This is not a comfortable subject to talk about after the last four years of COVID-19. Imagine that the next global pandemic doesn’t start with a virus leaping from another species to us, but rather from the consequences of anthropogenic climate change.
Permafrost covers 20% of the Northern Hemisphere. By definition, it is ground that stays frozen for at least two consecutive years. In the Arctic, Antarctica and alpine areas, permafrost persists.
Some areas of permafrost go through seasonal partial thaws. Much never does until recent years as polar regions and mountainous areas are increasingly impacted by global atmospheric warming.
What’s stored in permafrost is about what we need to be concerned. It contains an enormous amount of biomass, which is a natural carbon sink. That’s a good thing as long as the permafrost doesn’t melt. But biomass also contains what is being referred to as zombie viruses and bacteria.
In 2016, an anthrax outbreak in Siberia killed thousands of reindeer. The cause was traced to thawing permafrost that exposed a 75-year-old infected reindeer. The thaw had revived Bacillus anthracis, the anthrax bacterium that unfortunate reindeer ingested or inhaled.
It could just as well have been:
- variola virus, the cause of smallpox which killed between 300 and 500 million in the 20th century,
- the unknown influenza virus responsible for the global Spanish Flu pandemic that killed an estimated 50 to 100 million people between 1918 and 1920,
- Yersinia pestis, the bacterium responsible for the bubonic plague or Black Death of the 14th century which killed over 200 million.
Here are some recent permafrost discoveries.
- In 1997, an exhumed body in Alaska that was buried in 1918 contained viral fragments from the Spanish Flu virus.
- In 2012, a 300-year-old mummified body from Siberian permafrost contained traces of variola.
- In 2022, soil and sediments from Lake Hazen, a large Arctic body of melted freshwater in Canada yielded traces of viruses and bacterium suggesting meltwater spillover from permafrost could become a potential disease vector.

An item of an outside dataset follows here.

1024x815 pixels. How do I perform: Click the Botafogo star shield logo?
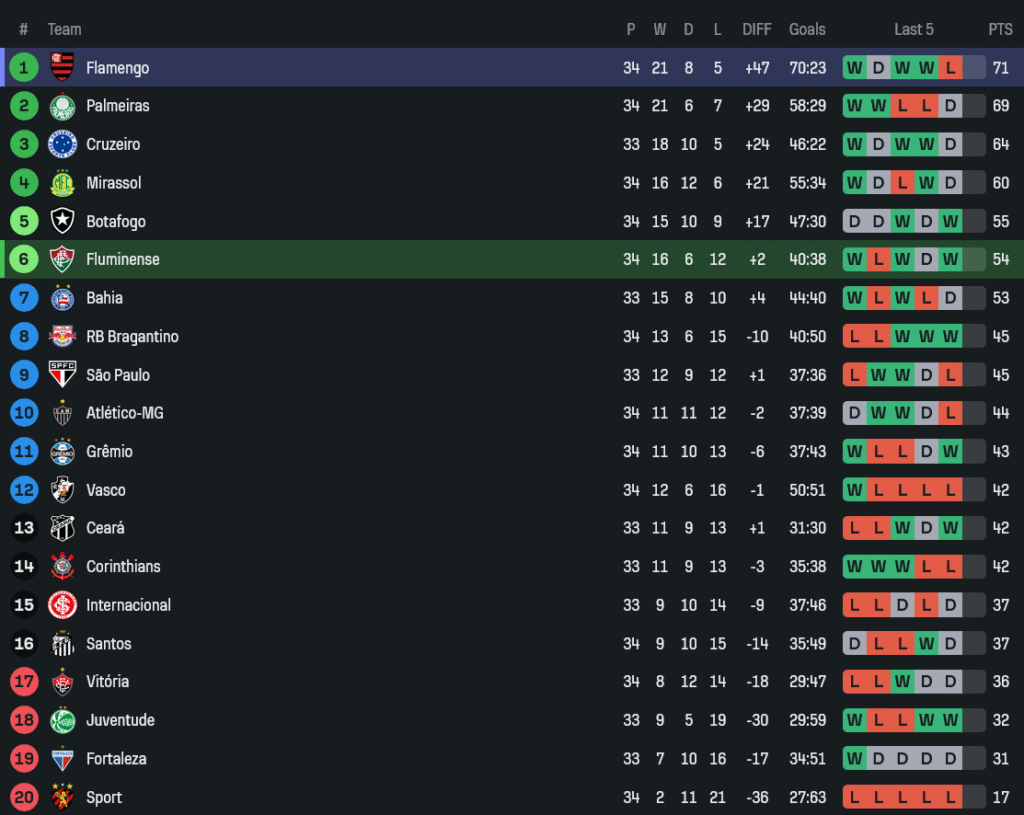tap(62, 221)
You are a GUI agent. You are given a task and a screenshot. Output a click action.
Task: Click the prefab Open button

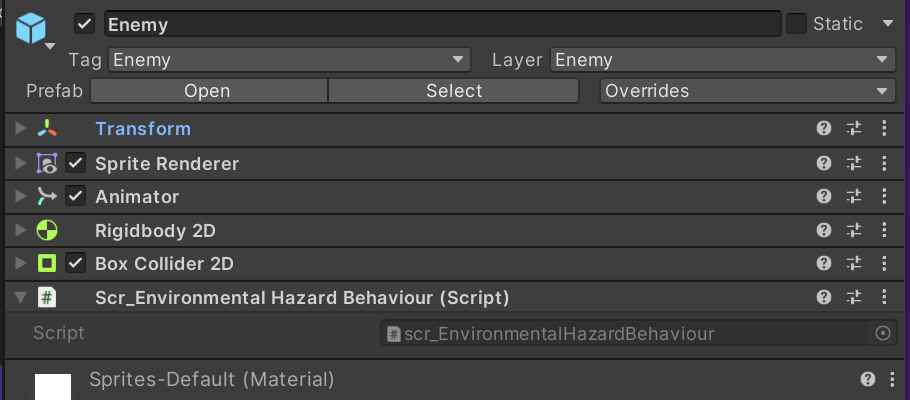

- In 2023, a Siberian study discovered 13 new viruses in permafrost samples with one of the viruses 48,500 years old. The viruses came in five different types: Pandoravirus, Cedratvirus, Megavirus, Pacmanvirus and Pithovirus. Some of these were capable of infecting microorganisms like amoebae, as well as plants and animals.
Today, scientists are increasingly concerned about the potential pandemic threat coming from the equatorial and polar areas of the planet. We know that mosquitoes, ticks, fleas and other wildlife can be common carriers of many equatorial diseases posing a threat: Malaria, Dengue, Zika, and Chikungunya, to name a few. But now we need to be on guard for viruses and bacteria emerging from the permafrost.
Today, we have a vaccine for smallpox and one for bubonic plague. We annually update influenza vaccines. But the zombie viruses and bacteria that have been buried in permafrost pose a threat because we have no recent exposure to them, meaning we won’t immediately have medical treatments to contain outbreaks. We won’t have built-up immunity either. That’s why there is an emerging Arctic monitoring network of scientists looking for viruses and bacteria that could come from permafrost and meltwater.
Although thawed permafrost contains traces of genomic information from viruses, Dr. Jonathan Stoye, a retrovirus researcher at the Francis Crick Institute in London, UK, notes that the “inherent instability of the viral nucleic acids” makes the likelihood of infection transmission less. He believes the greater threat would come from an awakening bacteria.
COVID-19 may have done humanity a favour. Our rapid response to it including new vaccines, and comprehensive global reporting, has us much better organized to recognize and fight an outbreak. Add permafrost to the list of disease vectors that include mosquitoes, ticks, fleas, rodents, snails, monkeys, bats, and other forms of wildlife posing a pandemic-starting threat.